** Instruction **
Reproduce every line of text in the entries below verbatim, omitting the pictures.

** Data provided **

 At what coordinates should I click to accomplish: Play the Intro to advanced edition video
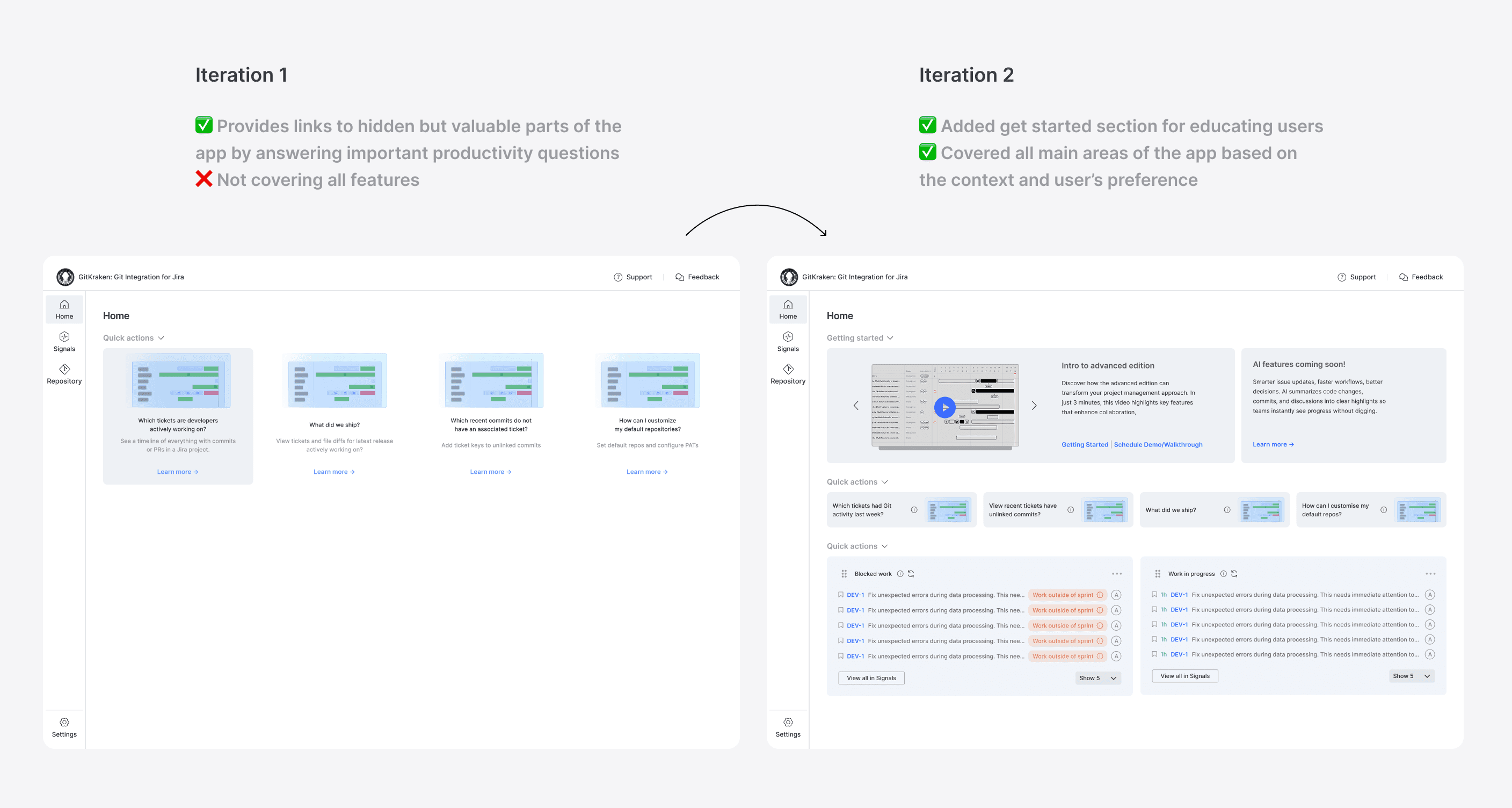click(944, 407)
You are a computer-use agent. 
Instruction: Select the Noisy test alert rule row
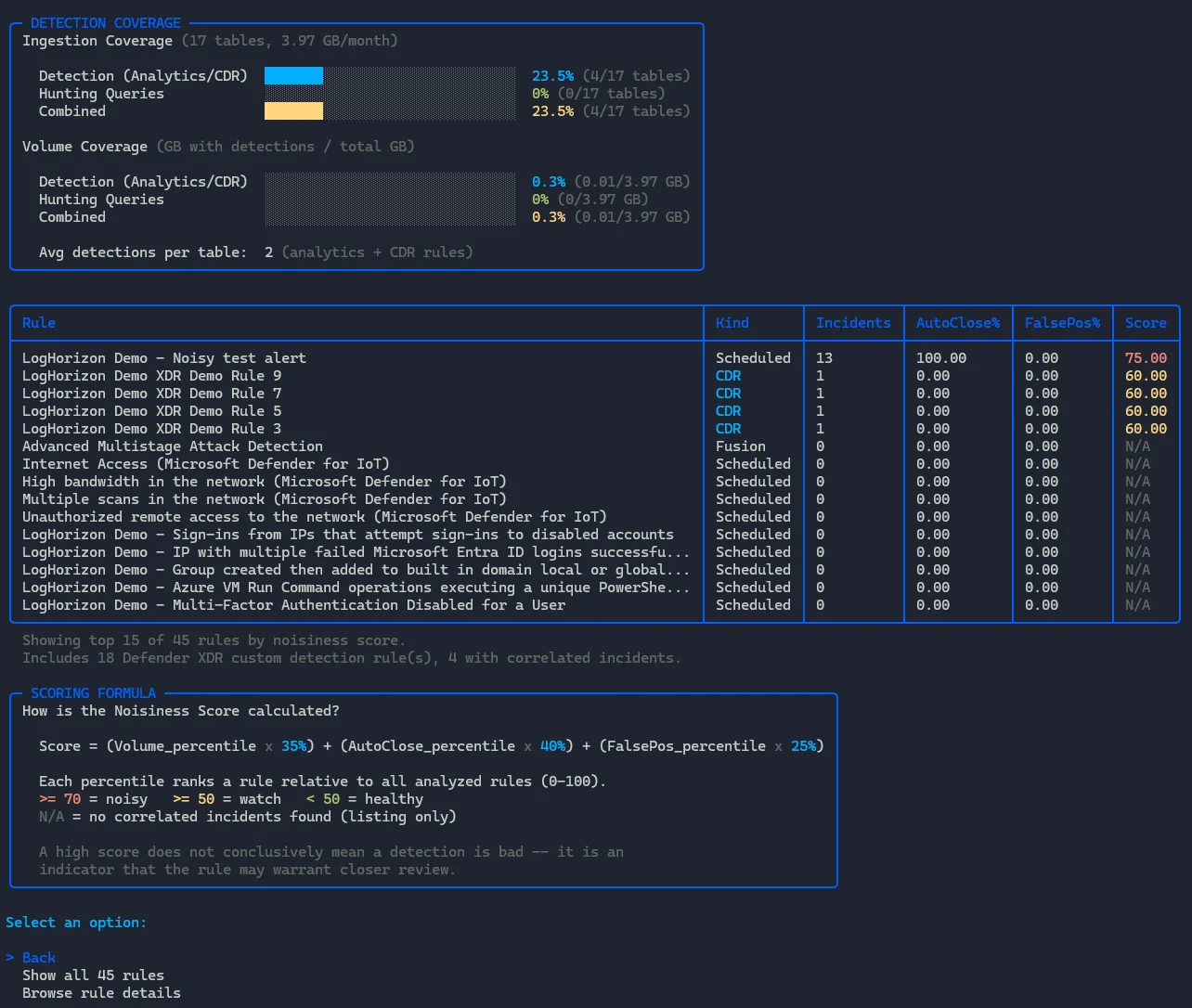click(164, 357)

** The answer **
 At what coordinates should I click to accomplish: Play the Intro to advanced edition video
click(944, 407)
You are a computer-use agent. 
Instruction: Select the Noisy test alert rule row
click(164, 357)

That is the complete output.